2. Stick To A Timetable
A4S4L4 recently planned a trip to Africa and cited deadline setting as the key to getting everything done in time. Using our notification service, she set reminders and deadlines for each step in her plan: when to get vaccinations, book hotels, buy plane tickets, etc... As a result, she finished everything well in advance of her trip which made the whole process more relaxing and stress-free. She also urged people to be realistic when establishing these deadlines. Initially she was a bit ambitious so she gave herself a one-time right to a reasonable extension. People set reminders for upcoming dentist appointments, birthdays, or trips to visit their grandmother, so why not do the same for resolutions? Its easier than ever with a few clicks on a Blackberry or iPhone (and yes, I am the same guy who advocates using these devices sparingly).
3. Picture It
Suko wanted to shed some weight that she had gained in her early 30's so she used an interesting tactic. She tacked unflattering pictures of herself in various places in her apartment. This 'in her face' approach worked wonders. Whenever she felt lazy or her sweet-tooth was acting up, the pictures reminded her of what she desperately wanted to avoid. And after successfully losing the weight she posted before and after pictures side-by-side as an ongoing reminder of where she was and where she is now. (Conversely, you could also use a flattering photo from when you were a more healthy weight--this positive reinforcement might be slightly less depressing!) Elle used the same method with a slightly different approach. She wanted to learn to knit so to keep her focused she hung her favorite scarf in her bedroom. Each day she awoke to see the scarf and it registered her goal on her mental radar.
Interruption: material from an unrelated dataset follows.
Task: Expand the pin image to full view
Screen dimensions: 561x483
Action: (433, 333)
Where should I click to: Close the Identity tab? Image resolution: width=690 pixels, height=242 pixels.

A visual anchor (an image or article that means something to you) situated in a prominent place can have a profound impact on your ability to follow through.
4. Spread the Word
Lulu promised her family she'd complete a project to capture her grandmother's storytelling on CD by Christmas. Knowing that her family was expecting a result was a huge motivator to actually getting it done. She also used the 'Share' option on her Someday page to broadcast the project to her friends on Facebook. By having both friends and family invested in the project, she increased the accountability factor by adding social pressure and expectations to the mix. Think of it this way: imagine what your friends will think or say if you announce a goal and December rolls around and you continue to chain smoke, work at a job you hate, or are still carrying those extra pounds.
5. The Buddy System
Becs wanted to become a Big Sister/Mentor but was concerned about keeping up with the commitment so she enlisted a friend to join her. This added the peer pressure factor (useful for more than just teens encouraging eachother to sample wine coolers) and gave her an an outlet for sharing, supporting, venting, whining, nervous breakdowning, and so on. They frequently traded notes on their experiences and helped eachother solve some of the obstacles/nuances in 'big sistering'. So, make it part of your plan to connect--virtually or face to face--with a buddy who shares your resolution. If you can find at least one person with whom to collaborate, you greatly increase your odds of achieving your goal.